ワークライフチョイスでは、社員一人一人が仕事(ワーク)や生活(ライフ)の事情や状況に応じて、多様で、柔軟な働き方を、自らがチョイス(選択)できる環境を目指すものだとする。ライフステージに合わせて、仕事と生活の選択を可能にする仕組みだ。
「2015年に社長就任したときに、働き方改革のリーディングカンパニーになりたいと宣言した。2016年5月にはフレキシブルワークができるように就業規則を変更、2017年9月にはファミリーフレンドリー休業制度を導入。7割の男性社員が取得しており、社内に定着している」という。
さらに、育児などで一度IT業界からリタイアした技術者などを対象に再雇用するリターンシッププログラムを導入してきた経緯もある。
「これ以外にもさまざまな制度を実施しており、成功もあれば、失敗もある。

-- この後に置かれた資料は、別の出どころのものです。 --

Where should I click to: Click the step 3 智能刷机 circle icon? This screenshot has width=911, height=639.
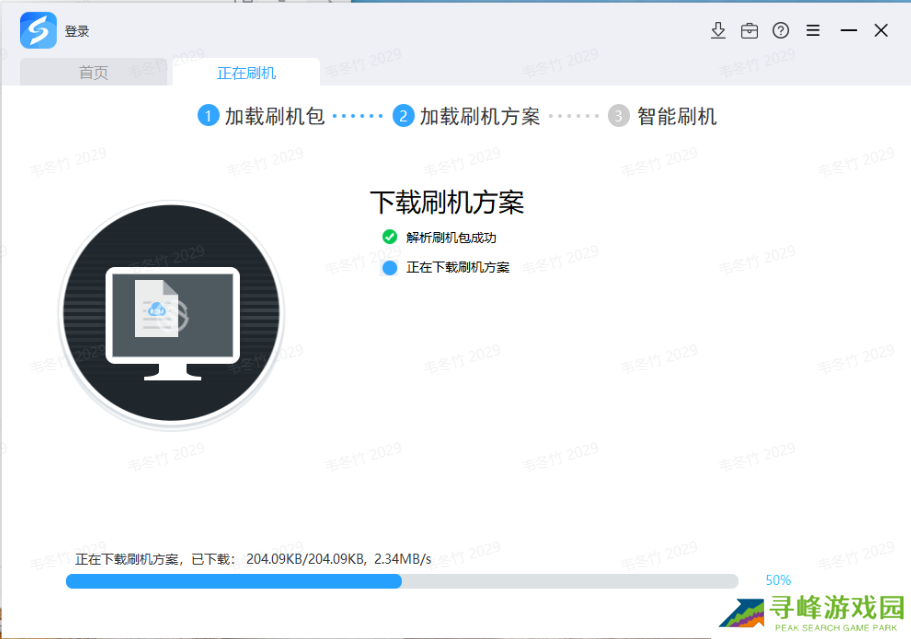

さまざまな学びがあった。アドレスフリーは、なんどもやったり、やめたりを繰り返している。かつて失敗した要因は、社員の働き方を改革するのではなく、フレキシブルシートの導入が目的になってしまったことだった。だが、こうした成功と失敗の取り組みを通じて、働き方改革の会社だと言われるようになってきた」とする。
働き方改革を推進したことで、業績や生産性向上、社員満足度向上、離職率の低減といった効果のほか、働き方改革のトラステッドパートナーとして認められ、日経225銘柄のうち、92%の企業がMicrosoft Cloudを導入しているという。
「ワークライフチョイス チャレンジ2019夏」は、これまで働き方改革をやってきた同社だからこそ、取り組むことができるものだといえるだろう。
そして、週休3日制や20%の生産性向上といったことよりも、仕事のやり方を変え、多様な働き方を支援する組織づくりへの新たな挑戦ともいえる。週休3日制を導入したという話題性よりも、それによってどう変化したのかという結果に注目しておきたい施策だ。
平野社長にとって、日本法人社長として最後の挑戦は、世界的に見ても異例の週休3日ということになる。